Exercise aim:
For the records below, copy exactly the span that begins at the line containing "Task: Insert the help action button shape" and stops after the line containing "Screen dimensions: 2329x1113", minus any pictures.

[Information supplied — start]

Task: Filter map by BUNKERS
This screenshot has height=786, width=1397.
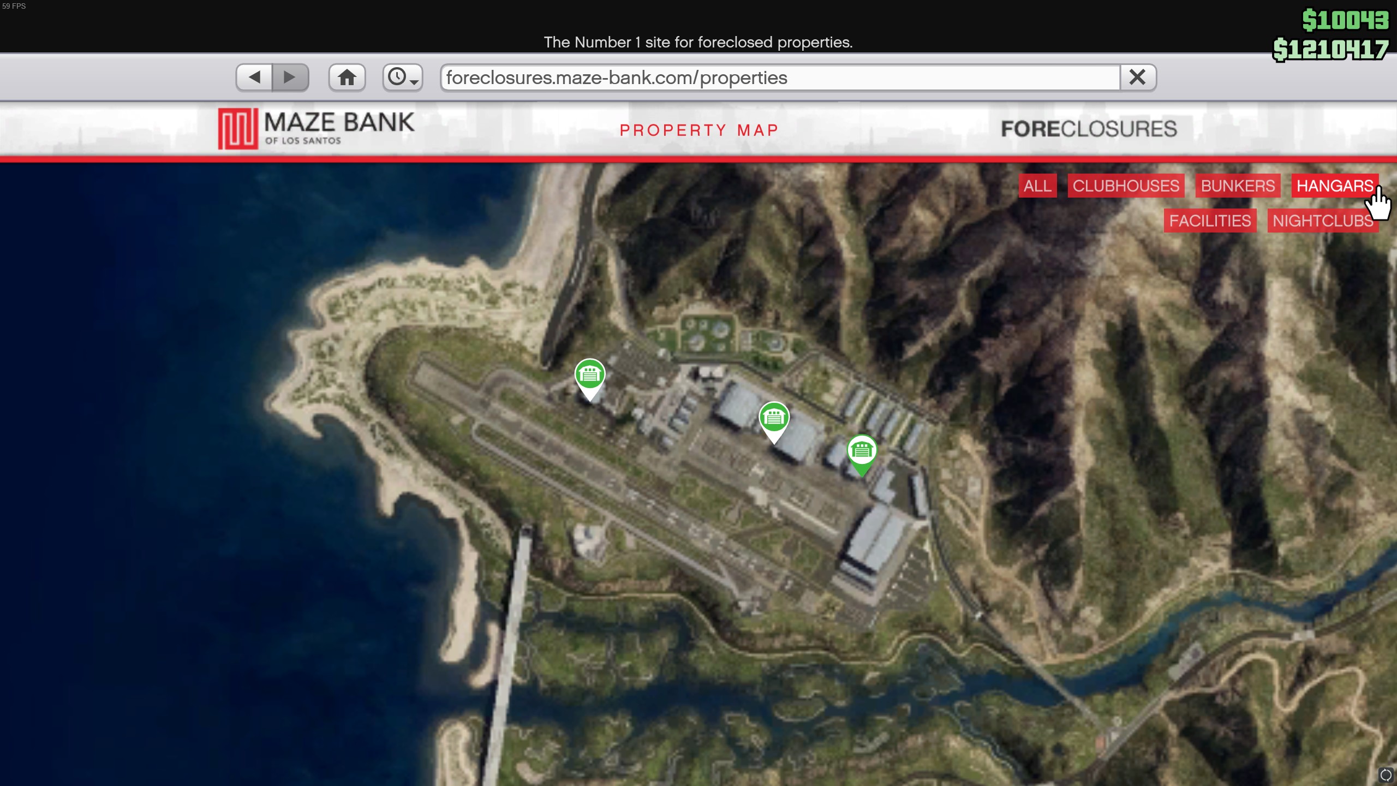Action: [1238, 186]
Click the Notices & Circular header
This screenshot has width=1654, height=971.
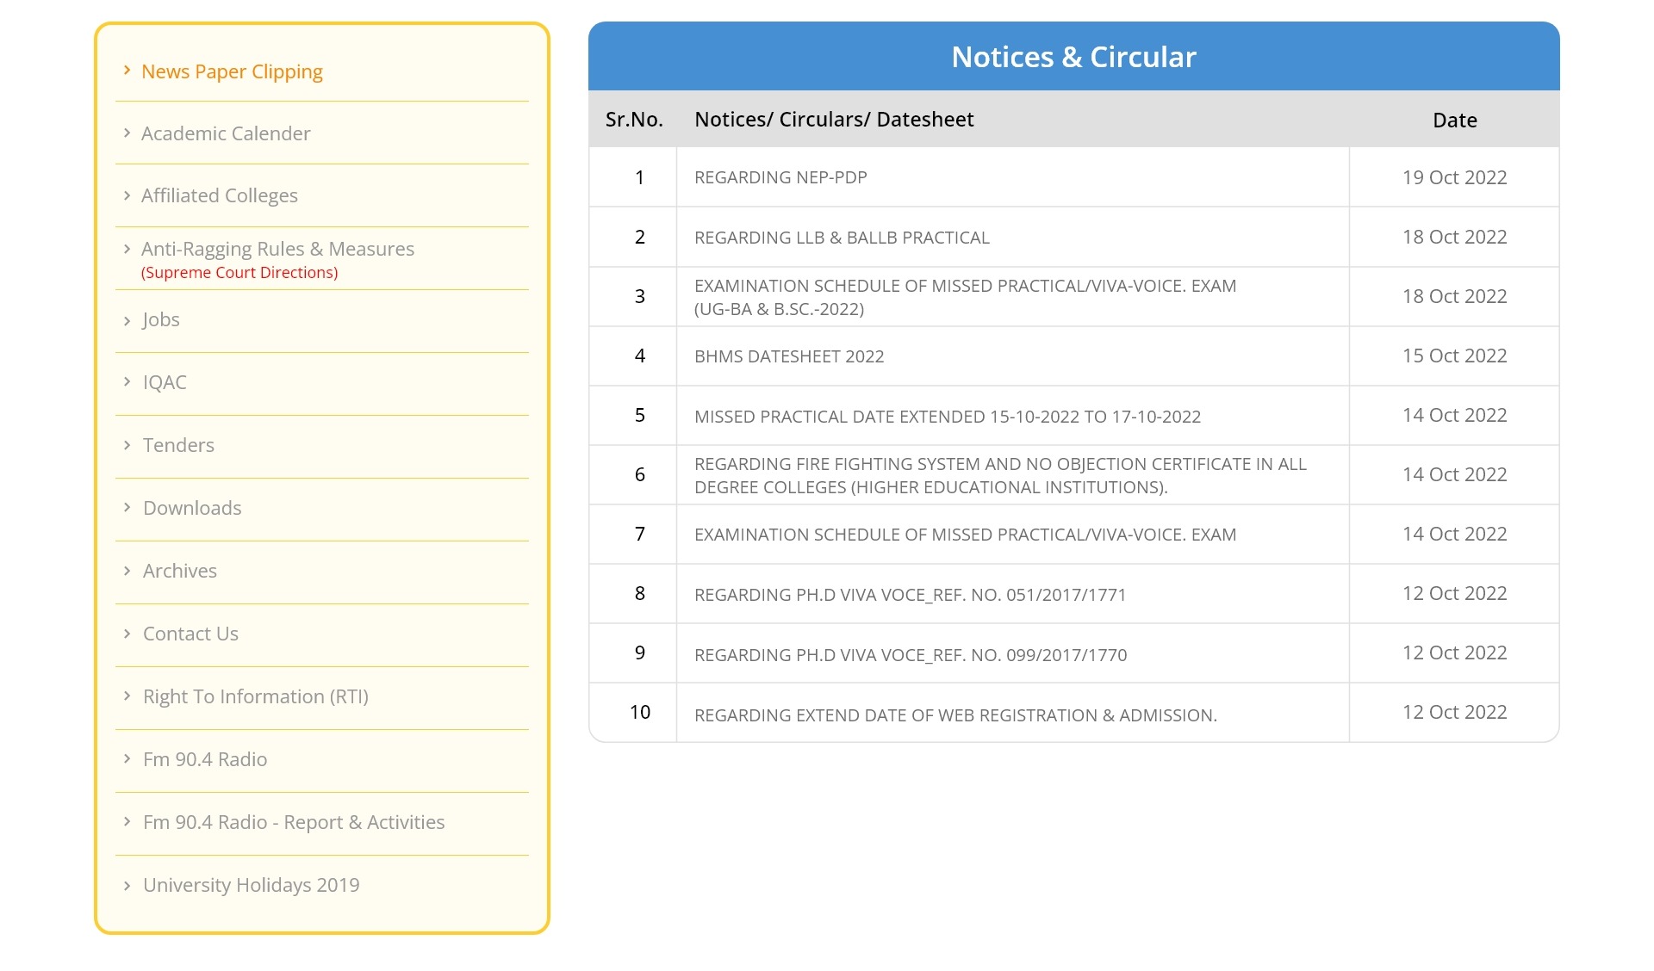pyautogui.click(x=1073, y=57)
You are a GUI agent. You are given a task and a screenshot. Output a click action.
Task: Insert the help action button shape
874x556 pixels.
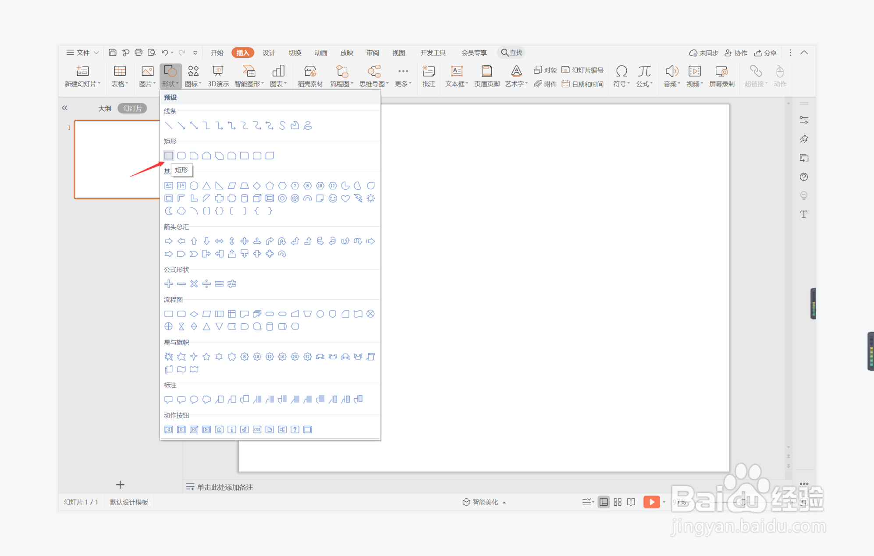[295, 429]
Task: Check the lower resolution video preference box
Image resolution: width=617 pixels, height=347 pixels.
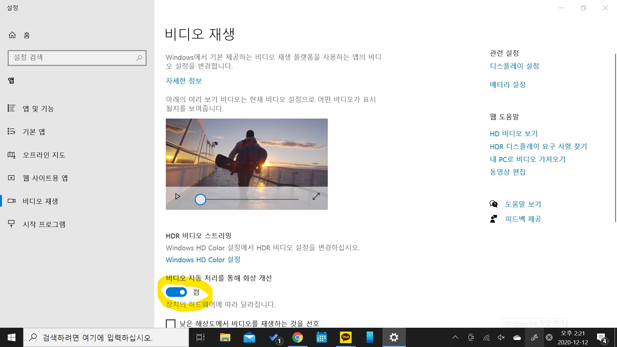Action: pos(171,323)
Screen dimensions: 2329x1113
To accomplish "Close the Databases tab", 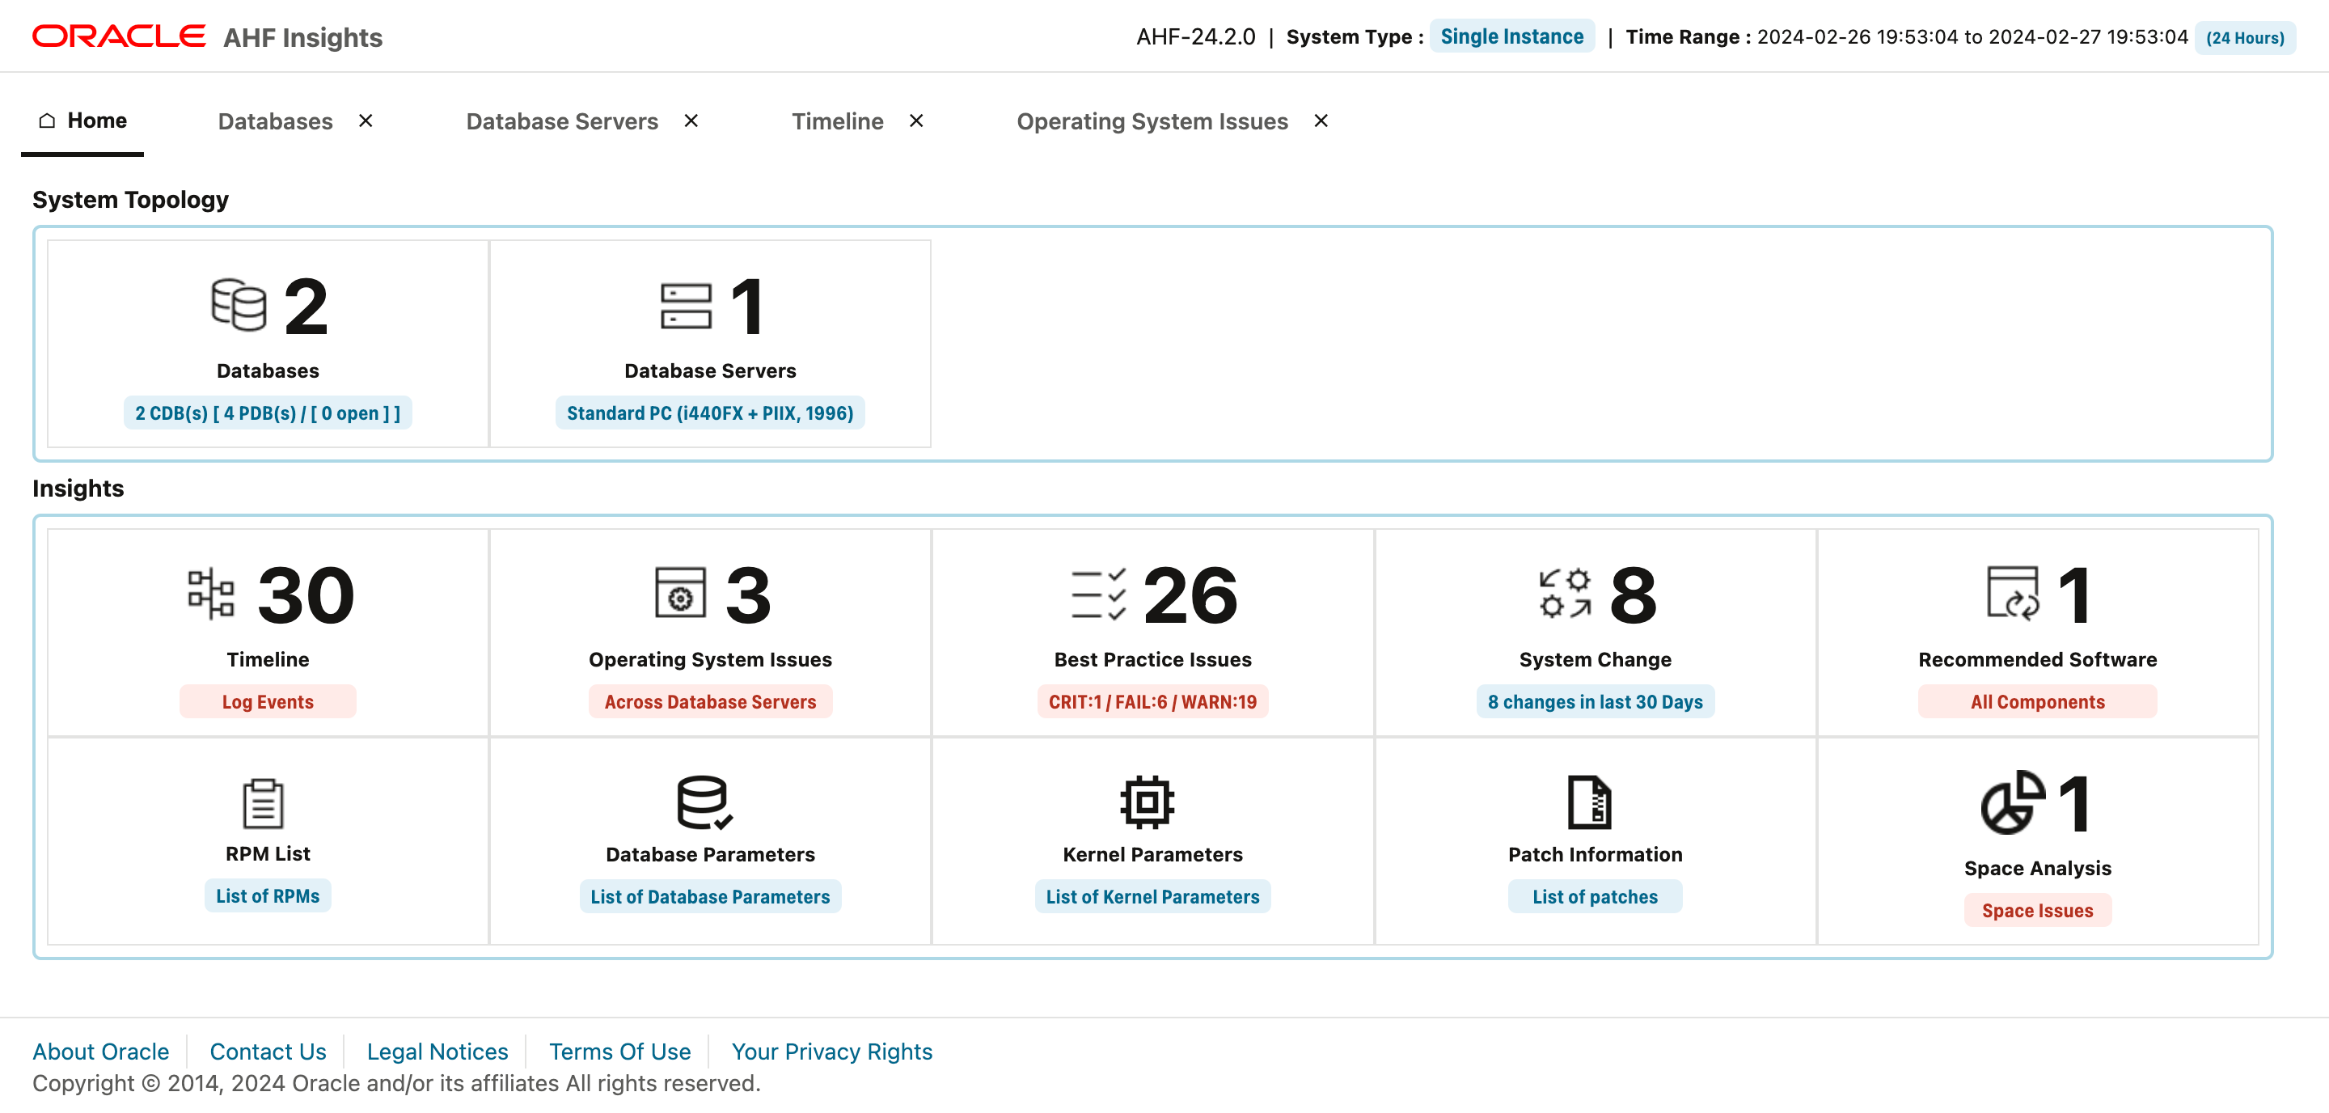I will coord(365,120).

[Information supplied — finish]

Response to the task:
Task: Insert the help action button shape
874x556 pixels.
[295, 429]
Task: Check the lower resolution video preference box
Image resolution: width=617 pixels, height=347 pixels.
Action: pos(171,323)
Screen dimensions: 2329x1113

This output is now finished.